Over two-thirds (69 percent) of voters in both parties agree with the statement they “feel angry because our political system seems to only be working for the insiders with money and power, like those on Wall Street or in Washington, rather than working to help everyday people get ahead” (Nov. 2015 poll by NBC News/Wall Street Journal). This anger is again inflamed by one more shameful example: HR 1927. This bill being considered in Congress is known as the “VW Bailout Bill” but would apply to all corporate activity, making it virtually impossible for individual citizens to take part in a class action lawsuit to curb corporate wrong-doing.
VW willfully cheated on air pollution regulations by programming 500,000 VW vehicles sold in the U.S. (11 million vehicles worldwide) to give false readings on air pollution testing, allowing the vehicles to pollute 40x more than allowed by law. This cheating allowed VW to gain green car subsidies and tax exemptions costing U.S. taxpayers $51 million as well as allowing VW to promote their vehicles as environmentally friendly when they were not. Now these half-million VW owners have vehicles that are worth substantially less in resale or trade-in and, more important, a peer-reviewed study published in the journal “Environmental Research Letters” says 59 Americans will suffer premature deaths (hundreds worldwide) and more will suffer respiratory problems due to VW’s greed. HR 1927 would only allow a harmed VW owner to enter into a class-action against VW if they first prove they are harmed to the same extent as the filer of the class-action. In effect, requiring a trial before the trial and erecting costly barriers to a consumer’s right to redress.
This is not the first time Congress has exempted or sharply reduced liability for corporations with political clout.
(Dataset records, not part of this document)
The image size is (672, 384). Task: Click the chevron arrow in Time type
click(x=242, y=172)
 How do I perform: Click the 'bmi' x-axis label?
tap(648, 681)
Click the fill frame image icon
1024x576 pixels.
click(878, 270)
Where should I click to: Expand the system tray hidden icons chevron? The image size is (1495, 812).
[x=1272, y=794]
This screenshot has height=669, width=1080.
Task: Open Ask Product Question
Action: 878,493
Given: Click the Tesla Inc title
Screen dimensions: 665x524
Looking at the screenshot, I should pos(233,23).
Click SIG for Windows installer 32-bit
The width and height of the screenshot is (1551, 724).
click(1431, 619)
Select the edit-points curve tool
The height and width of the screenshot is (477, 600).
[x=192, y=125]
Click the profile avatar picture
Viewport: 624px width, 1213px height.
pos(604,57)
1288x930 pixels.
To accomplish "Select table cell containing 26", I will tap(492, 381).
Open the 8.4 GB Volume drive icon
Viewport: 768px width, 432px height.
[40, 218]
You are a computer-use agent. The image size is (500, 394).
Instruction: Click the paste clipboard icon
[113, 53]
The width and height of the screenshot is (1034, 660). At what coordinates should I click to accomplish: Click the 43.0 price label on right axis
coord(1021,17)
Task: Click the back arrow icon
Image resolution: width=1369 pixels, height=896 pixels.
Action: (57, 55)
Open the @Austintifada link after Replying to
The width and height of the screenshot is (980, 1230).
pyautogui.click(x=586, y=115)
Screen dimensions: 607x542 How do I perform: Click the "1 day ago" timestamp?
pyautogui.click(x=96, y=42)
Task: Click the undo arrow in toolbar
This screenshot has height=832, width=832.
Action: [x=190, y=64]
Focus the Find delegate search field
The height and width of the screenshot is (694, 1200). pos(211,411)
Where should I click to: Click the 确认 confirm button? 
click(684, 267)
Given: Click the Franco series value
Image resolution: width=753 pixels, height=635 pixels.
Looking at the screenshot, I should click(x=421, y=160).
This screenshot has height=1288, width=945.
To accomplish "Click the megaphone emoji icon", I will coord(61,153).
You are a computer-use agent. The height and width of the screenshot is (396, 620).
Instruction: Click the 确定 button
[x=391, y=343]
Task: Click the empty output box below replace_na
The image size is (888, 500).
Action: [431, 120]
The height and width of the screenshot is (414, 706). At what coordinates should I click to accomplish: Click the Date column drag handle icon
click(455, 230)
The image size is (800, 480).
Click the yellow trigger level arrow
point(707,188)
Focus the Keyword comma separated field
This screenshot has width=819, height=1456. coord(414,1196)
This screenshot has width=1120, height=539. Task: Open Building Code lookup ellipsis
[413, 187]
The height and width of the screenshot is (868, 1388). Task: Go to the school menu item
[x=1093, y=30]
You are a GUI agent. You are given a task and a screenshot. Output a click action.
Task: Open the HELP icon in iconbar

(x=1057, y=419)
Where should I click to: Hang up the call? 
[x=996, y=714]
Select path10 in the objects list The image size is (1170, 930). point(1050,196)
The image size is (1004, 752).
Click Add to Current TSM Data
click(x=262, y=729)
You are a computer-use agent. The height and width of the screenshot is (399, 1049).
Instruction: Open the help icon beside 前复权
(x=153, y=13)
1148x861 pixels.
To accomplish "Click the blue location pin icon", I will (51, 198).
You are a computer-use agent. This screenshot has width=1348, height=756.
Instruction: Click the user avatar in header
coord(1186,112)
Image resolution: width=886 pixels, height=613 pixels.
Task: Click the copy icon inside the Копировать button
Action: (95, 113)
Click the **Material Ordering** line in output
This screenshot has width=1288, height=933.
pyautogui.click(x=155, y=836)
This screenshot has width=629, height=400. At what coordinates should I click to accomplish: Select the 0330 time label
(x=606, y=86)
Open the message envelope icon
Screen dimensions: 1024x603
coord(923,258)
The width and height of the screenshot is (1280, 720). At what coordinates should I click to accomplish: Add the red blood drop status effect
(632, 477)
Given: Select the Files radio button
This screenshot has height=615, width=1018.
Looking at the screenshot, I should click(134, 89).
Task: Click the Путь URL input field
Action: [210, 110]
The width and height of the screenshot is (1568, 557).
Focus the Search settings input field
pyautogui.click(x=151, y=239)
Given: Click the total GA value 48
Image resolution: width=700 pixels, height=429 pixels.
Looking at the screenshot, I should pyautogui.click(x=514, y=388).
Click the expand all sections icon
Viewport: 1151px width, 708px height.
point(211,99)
The pharmaceutical industry persuaded Congress to establish the National Vaccine Injury Compensation Program shielding vaccine makers and doctors from liability and after a court awarded $2.5 million to the relatives of eight people shot by a sniper in Washington D.C., the NRA went into action to secure the passage of the Protection of Lawful Commerce in Arms Act, sharply limiting the liability of gun manufacturers, distributors and gun dealers. Other examples abound.
No wonder 69 percent of Americans in both parties believe the system is rigged against them, because it is. The title of HR 1927 is the “Fairness in Class Action Litigation Act.” Fairness for whom? It does no public good, it only protects corporate profit and takes rights away from the rest of us.
Every once in a while, it piles so high and becomes so unbearable that the stables need to be cleaned. There is only one candidate who understands the depth of this problem and who would work to turn this around along with the groundswell for reform that his election would bring. Bernie Sanders, presidential candidate, has volunteered to do the cleaning and we should give him the job.